Poster Session A, Saturday, March 23, 1:30 pm - 3:30 pm, Pacific Concourse
Individual differences in alpha lateralization and behavioral performance during probabilistic and fully instructional spatial-cueing attention task
Jiaqi Wang1, Jianan Wang1, Junfeng Sun1, Shanbao Tong1, Xiangfei Hong2,3; 1School of Biomedical Engineering and Med-X Research Institute, Shanghai Jiao Tong University, Shanghai, China, 2Shanghai Mental Health Center, Shanghai Jiao Tong University School of Medicine, Shanghai, China, 3J. Crayton Pruitt Family Department of Biomedical Engineering, University of Florida, Gainesville, FL, USA
The lateralization of alpha (8–13 Hz) band oscillations has become a canonical marker of visual spatial attention. However, very few studies have observed the relationship between cue-induced alpha lateralization and behavioral effects, which makes the functional significance of alpha oscillations elusive.

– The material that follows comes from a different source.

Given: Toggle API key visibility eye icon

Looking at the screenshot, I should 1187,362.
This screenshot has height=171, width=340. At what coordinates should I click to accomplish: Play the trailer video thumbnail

The underlying reason might be related to individual differences in alpha lateralization as reported, and different cueing strategies further complicate this issue. In the present study, we recorded scalp electroencephalography in two spatial-cueing experiments to investigate the individual differences in alpha lateralization and its relationship with behavioral performance. A classical Posner paradigm with probabilistic cues (~74% valid) was applied in Experiment 1 (N=24), whereas a fully instructional spatial-cueing paradigm was applied in Experiment 2 (N=30). In both experiments, we found significant correlation between pre-cue baseline alpha-power and post-cue alpha lateralization. Furthermore, we equally divided the subjects into 2 sub-groups according to their baseline alpha-power, and found that only the sub-group with higher baseline alpha-power showed significant alpha lateralization. We then assessed the relationship between alpha lateralization and behavior at both between-subject and within-subject levels. The correlation analysis at the between-subject level revealed no significant findings in two experiments. At the within-subject level, however, alpha lateralization and behavior (detection rate) showed a significant positive relationship in Experiment 1, but only in the higher baseline sub-group. Taken together, our results clearly showed substantial individual differences in alpha lateralization, and such differences should be taken into account when investigating the relationship between alpha lateralization and behavioral effects in visual spatial attention.